Забраться на дерево я не мог, будь я даже котом, потому что стволы у «бумажек» гладкие, а ветви расположены очень высоко. Меня сковал страх и прошиб холодный пот, а быки неумолимо приближались. И вдруг - не знаю, что спасло меня, - быки остановились и подались обратно, яростно сокрушая рогами кустарник.

Я перевел дух и, не думая более об отдыхе, отправился в условленное место встречи с Амилькаром. Я прошел не более 10 минут, как вдруг столкнулся нос к носу с гватемальским пограничным патрулем.

Меня задержали. Я стал объяснять, что перешел границу нелегально, потому что диктатура Сальвадора пыталась помешать мне принять участие в Конгрессе трудящихся Гватемалы, на который меня избрали делегатом, и выразил надежду, что новые власти Гватемалы будут ко мне более благосклонны. Начальник патруля - пройдоха-индеец, полицейский старой закваски, прошедший «школу» на селе, - хотел было передать меня сальвадорской гвардии, но тут вмешался один сержант: «Как бы нам не просчитаться, командир. Похоже, что он человек честный, к тому же направляется на Конгресс, разрешенный правительством». Начальник патруля внял его благоразумию и приказал [308] отпустить меня, объяснив даже, как пройти в Асунсьон-Миту, где власти помогут мне добраться до столицы Гватемалы.

После этих передряг я наконец встретился с негром Амилькаром, поджидавшим меня верхом на тощей лошаденке. Я уселся на лошадь позади Амилькара, и мы двинулись в путь. Лил страшный ливень. В полночь, вымокнув до костей, мы прибыли в Асунсьон-Миту. Съев на ужин пару лепешек и котелок непроваренной фасоли, мы не стали, разумеется, обращаться ни к каким официальным властям, а на следующий день самостоятельно отправились на автобусе в столицу. [309]

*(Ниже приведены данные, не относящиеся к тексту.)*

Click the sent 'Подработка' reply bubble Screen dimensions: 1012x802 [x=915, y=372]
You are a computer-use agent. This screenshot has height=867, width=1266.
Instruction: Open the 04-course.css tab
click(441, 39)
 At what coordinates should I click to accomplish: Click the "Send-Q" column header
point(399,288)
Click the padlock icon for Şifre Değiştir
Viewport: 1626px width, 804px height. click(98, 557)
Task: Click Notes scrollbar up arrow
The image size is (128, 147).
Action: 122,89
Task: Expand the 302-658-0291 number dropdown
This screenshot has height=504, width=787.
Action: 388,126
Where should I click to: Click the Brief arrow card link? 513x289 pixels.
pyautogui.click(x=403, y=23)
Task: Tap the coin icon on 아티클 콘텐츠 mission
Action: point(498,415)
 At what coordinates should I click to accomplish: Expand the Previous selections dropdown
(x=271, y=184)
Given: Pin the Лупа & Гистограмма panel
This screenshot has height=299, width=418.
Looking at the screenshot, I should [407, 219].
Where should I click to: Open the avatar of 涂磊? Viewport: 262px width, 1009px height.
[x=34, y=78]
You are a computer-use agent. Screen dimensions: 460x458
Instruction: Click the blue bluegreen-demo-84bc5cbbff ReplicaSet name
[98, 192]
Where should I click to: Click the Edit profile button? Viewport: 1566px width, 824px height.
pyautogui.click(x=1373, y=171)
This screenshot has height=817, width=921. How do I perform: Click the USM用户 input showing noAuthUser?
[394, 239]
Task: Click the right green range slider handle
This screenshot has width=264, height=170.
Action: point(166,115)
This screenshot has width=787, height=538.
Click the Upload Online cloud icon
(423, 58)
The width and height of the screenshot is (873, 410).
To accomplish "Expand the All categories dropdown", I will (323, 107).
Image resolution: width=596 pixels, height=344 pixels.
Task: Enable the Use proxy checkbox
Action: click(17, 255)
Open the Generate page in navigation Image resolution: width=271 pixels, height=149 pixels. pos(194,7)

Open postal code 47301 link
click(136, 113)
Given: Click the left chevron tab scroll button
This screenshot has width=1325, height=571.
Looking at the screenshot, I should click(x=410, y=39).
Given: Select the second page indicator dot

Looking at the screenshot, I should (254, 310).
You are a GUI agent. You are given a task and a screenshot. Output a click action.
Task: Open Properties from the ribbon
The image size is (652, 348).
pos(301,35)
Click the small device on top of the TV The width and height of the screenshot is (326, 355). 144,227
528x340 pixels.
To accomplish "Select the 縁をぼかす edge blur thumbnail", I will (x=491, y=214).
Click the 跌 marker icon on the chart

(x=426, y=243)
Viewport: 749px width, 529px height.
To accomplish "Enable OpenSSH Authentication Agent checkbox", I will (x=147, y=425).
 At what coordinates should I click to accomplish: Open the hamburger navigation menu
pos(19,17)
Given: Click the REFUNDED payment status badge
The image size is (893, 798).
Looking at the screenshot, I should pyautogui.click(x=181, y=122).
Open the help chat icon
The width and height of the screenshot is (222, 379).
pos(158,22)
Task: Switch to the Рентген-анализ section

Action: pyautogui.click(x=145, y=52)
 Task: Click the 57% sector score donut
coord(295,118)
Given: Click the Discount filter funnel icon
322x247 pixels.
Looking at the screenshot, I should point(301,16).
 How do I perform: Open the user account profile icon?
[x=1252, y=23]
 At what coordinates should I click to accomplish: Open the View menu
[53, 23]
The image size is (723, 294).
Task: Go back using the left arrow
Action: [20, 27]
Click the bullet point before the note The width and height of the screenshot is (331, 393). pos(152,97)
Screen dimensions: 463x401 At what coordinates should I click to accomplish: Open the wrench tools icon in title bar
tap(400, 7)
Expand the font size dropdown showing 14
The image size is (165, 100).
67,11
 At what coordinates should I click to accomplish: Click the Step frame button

[1] Мехорамиенто сосиаль - в переводе с испанского социальное совершенствование. - Прим. ред.

[2] 1944 года. - Прим. ред.

[3] К л а у з е в и ц  К а р л  (1780-1831) - немецкий военный теоретик и историк, прусский генерал. Основная работа - трехтомный труд «О войне». В своих сочинениях Клаузевиц разработал принципы стратегии и тактики. - Прим. ред.